:: EXERCISE PROMPT ::
Repeat the rows below, changing each "column header" to "column heading" and keeping everything else the same.

:: SUPPLIED MATERIAL ::
▬▬▬

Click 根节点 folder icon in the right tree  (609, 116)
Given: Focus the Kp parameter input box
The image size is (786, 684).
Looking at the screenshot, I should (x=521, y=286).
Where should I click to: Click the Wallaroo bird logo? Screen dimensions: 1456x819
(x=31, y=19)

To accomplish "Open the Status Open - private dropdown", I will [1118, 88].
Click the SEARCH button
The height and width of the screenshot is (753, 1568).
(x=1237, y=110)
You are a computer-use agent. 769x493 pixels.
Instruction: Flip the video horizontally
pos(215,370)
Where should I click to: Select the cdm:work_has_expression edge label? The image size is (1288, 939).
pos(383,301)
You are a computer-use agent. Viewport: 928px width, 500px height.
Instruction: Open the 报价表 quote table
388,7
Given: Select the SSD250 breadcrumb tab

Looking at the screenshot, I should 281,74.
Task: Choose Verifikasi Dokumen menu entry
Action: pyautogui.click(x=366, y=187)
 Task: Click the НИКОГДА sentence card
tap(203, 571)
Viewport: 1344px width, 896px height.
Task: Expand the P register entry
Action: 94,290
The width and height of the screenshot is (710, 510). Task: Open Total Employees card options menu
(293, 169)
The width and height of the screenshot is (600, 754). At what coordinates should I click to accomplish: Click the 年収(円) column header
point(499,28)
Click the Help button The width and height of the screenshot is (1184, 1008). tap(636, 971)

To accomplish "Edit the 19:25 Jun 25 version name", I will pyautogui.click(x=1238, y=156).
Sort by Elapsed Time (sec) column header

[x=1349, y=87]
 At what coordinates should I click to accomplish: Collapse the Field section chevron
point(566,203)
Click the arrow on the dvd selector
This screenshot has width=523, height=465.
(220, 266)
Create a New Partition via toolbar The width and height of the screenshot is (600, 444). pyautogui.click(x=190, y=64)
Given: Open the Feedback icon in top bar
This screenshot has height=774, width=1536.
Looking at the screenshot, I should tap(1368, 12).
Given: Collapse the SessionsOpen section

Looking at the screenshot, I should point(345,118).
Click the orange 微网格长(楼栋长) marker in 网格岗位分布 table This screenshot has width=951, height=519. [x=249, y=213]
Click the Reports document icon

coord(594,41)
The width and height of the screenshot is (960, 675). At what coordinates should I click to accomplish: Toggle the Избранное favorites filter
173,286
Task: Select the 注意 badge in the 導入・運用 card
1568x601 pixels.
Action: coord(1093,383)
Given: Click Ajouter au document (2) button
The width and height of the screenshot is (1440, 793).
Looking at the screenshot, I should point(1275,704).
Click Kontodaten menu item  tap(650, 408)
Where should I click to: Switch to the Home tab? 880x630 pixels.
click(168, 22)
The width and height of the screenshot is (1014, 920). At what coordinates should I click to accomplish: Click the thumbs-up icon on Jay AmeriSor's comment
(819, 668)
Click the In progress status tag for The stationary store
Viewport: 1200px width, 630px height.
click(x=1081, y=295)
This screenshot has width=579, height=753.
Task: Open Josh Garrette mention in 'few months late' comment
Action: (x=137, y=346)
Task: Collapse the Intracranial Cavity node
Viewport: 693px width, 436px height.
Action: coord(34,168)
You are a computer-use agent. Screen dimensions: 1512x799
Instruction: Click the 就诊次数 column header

▬▬▬

:: RESPONSE TO THE TASK ::
Click 根节点 folder icon in the right tree  (609, 116)
Given: Focus the Kp parameter input box
The image size is (786, 684).
Looking at the screenshot, I should (x=521, y=286).
Where should I click to: Click the Wallaroo bird logo? Screen dimensions: 1456x819
(x=31, y=19)

To accomplish "Open the Status Open - private dropdown", I will [1118, 88].
Click the SEARCH button
The height and width of the screenshot is (753, 1568).
(x=1237, y=110)
You are a computer-use agent. 769x493 pixels.
Instruction: Flip the video horizontally
pos(215,370)
Where should I click to: Select the cdm:work_has_expression edge label? The image size is (1288, 939).
pos(383,301)
You are a computer-use agent. Viewport: 928px width, 500px height.
Instruction: Open the 报价表 quote table
388,7
Given: Select the SSD250 breadcrumb tab

Looking at the screenshot, I should 281,74.
Task: Choose Verifikasi Dokumen menu entry
Action: pyautogui.click(x=366, y=187)
 Task: Click the НИКОГДА sentence card
tap(203, 571)
Viewport: 1344px width, 896px height.
Task: Expand the P register entry
Action: 94,290
The width and height of the screenshot is (710, 510). Task: Open Total Employees card options menu
(293, 169)
The width and height of the screenshot is (600, 754). At what coordinates should I click to accomplish: Click the 年収(円) column heading
point(499,28)
Click the Help button The width and height of the screenshot is (1184, 1008). tap(636, 971)

To accomplish "Edit the 19:25 Jun 25 version name", I will pyautogui.click(x=1238, y=156).
Sort by Elapsed Time (sec) column heading

[x=1349, y=87]
 At what coordinates should I click to accomplish: Collapse the Field section chevron
point(566,203)
Click the arrow on the dvd selector
This screenshot has width=523, height=465.
(220, 266)
Create a New Partition via toolbar The width and height of the screenshot is (600, 444). pyautogui.click(x=190, y=64)
Given: Open the Feedback icon in top bar
This screenshot has height=774, width=1536.
Looking at the screenshot, I should tap(1368, 12).
Given: Collapse the SessionsOpen section

Looking at the screenshot, I should point(345,118).
Click the orange 微网格长(楼栋长) marker in 网格岗位分布 table This screenshot has width=951, height=519. [x=249, y=213]
Click the Reports document icon

coord(594,41)
The width and height of the screenshot is (960, 675). At what coordinates should I click to accomplish: Toggle the Избранное favorites filter
173,286
Task: Select the 注意 badge in the 導入・運用 card
1568x601 pixels.
Action: coord(1093,383)
Given: Click Ajouter au document (2) button
The width and height of the screenshot is (1440, 793).
Looking at the screenshot, I should point(1275,704).
Click Kontodaten menu item  tap(650, 408)
Where should I click to: Switch to the Home tab? 880x630 pixels.
click(168, 22)
The width and height of the screenshot is (1014, 920). At what coordinates should I click to accomplish: Click the thumbs-up icon on Jay AmeriSor's comment
(819, 668)
Click the In progress status tag for The stationary store
Viewport: 1200px width, 630px height.
click(x=1081, y=295)
This screenshot has width=579, height=753.
Task: Open Josh Garrette mention in 'few months late' comment
Action: (x=137, y=346)
Task: Collapse the Intracranial Cavity node
Viewport: 693px width, 436px height.
Action: coord(34,168)
You are a computer-use agent. Screen dimensions: 1512x799
Instruction: Click the 就诊次数 column heading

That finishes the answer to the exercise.